Lamentablemente eso no es posible hacerlo ahora en Nicaragua, no sólo por falta de tiempo sino también porque los mecanismos de designación de los magistrados, en la Asamblea Nacional, están determinados por los designios perversos del pacto libero-sandinista y son controlados por las mismas cúpulas políticas corruptas que escogieron a los actuales miembros del CSE. Pero sí es factible reformar el artículo 12 de la Ley Electoral, que se refiere a que “el quórum del Consejo Supremo Electoral se formará con cinco de sus miembros”, para agregarle una disposición que garantice que el quórum se podrá establecer en cualquier circunstancia y de esa manera impedir que cualquiera de los dos partidos (PLC y FSLN) vuelva a sabotear el funcionamiento del CSE.

Otra medida preventiva de una nueva y más grave crisis del CSE ante el resultado de las próximas elecciones, podría ser que una firma extranjera de mucha credibilidad hiciera la encuesta a boca de urna, para conocer de inmediato los resultados de las votaciones y anunciarlos por los medios de comunicación —como se hizo en las recientes elecciones de México y el Perú—, con lo que se podría disuadir a quienes pretendieran alegar que hubo fraude para desconocer el resultado de las votaciones y crear una situación de caos y violencia en el país.

También se podría pedir a los organismos de observación electoral que supervisen en forma más directa y calificada la técnica de la recolección de los datos de la elección, así como el escrutinio de los votos, y de esa manera darle confianza a los mismos partidos y candidatos que participan en las elecciones, y sobre todo a los ciudadanos.

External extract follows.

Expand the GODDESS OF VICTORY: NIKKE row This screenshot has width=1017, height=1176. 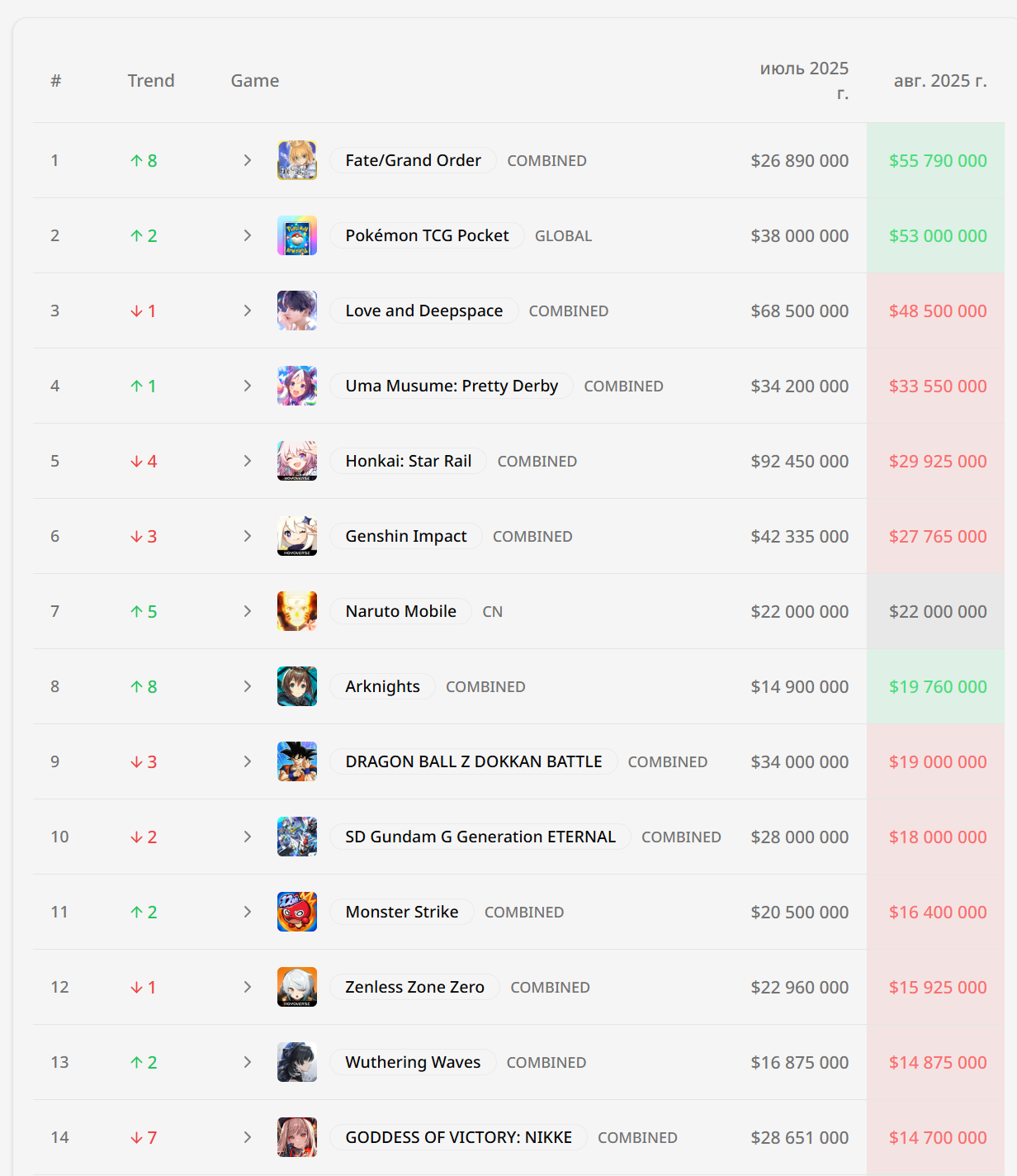point(247,1137)
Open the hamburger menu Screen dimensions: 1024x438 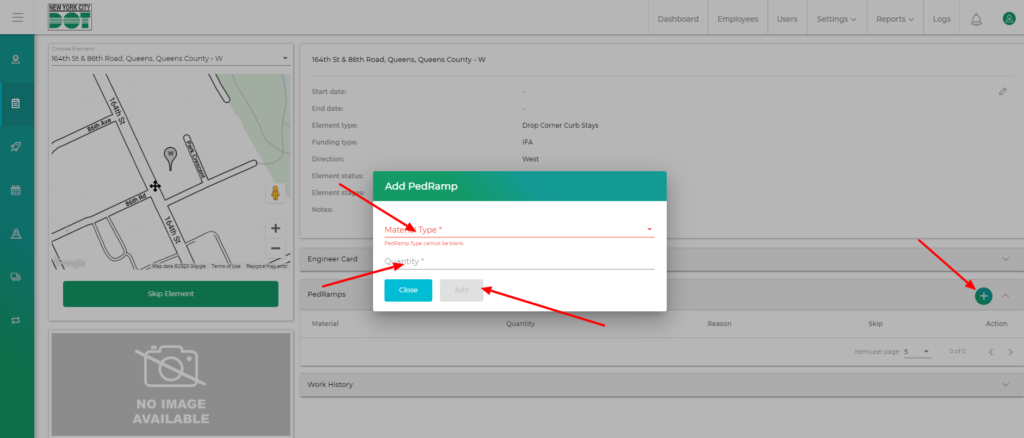(17, 18)
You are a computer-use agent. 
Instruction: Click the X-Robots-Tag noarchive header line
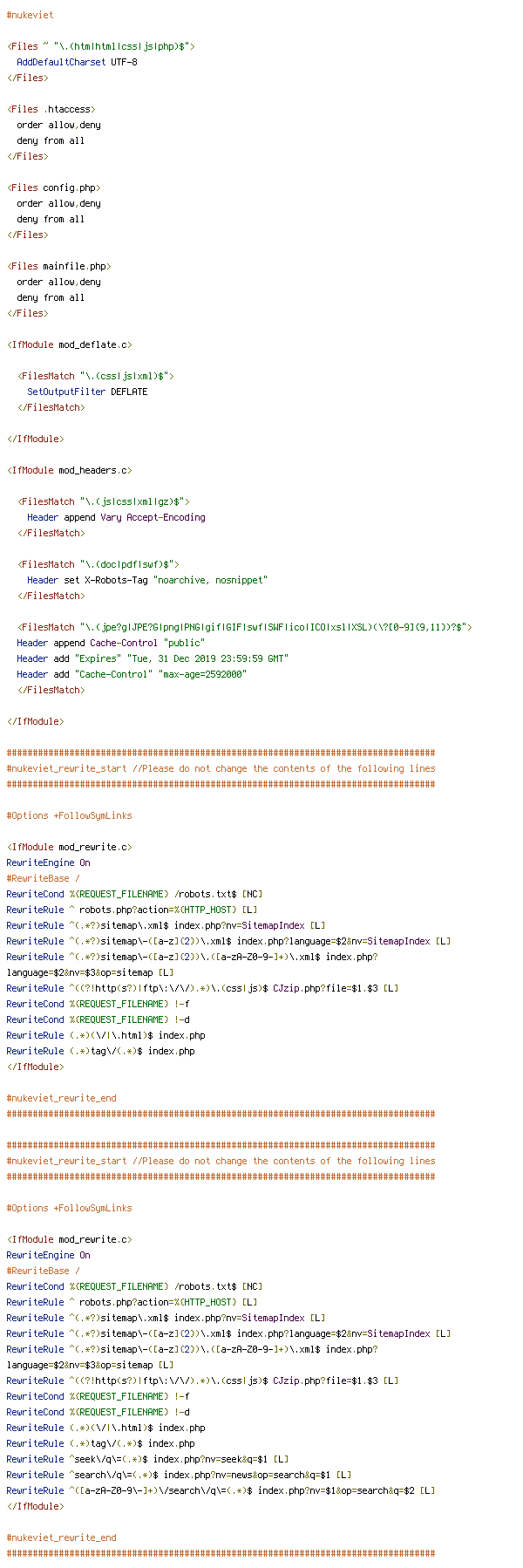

En fin, los organismos de observación electoral, nacionales y extranjeros, que tienen mucha experiencia de situaciones políticas y jurídicas como la que hay ahora en Nicaragua, y peores todavía, podrían perfectamente proponer los mecanismos que sean suficientemente viables y eficaces que aseguren el éxito de las elecciones de noviembre próximo y que sirvan para legitimar y fortalecer el sistema democrático, no para degradarlo ni para alterar la paz de la República y la tranquilidad de la nación.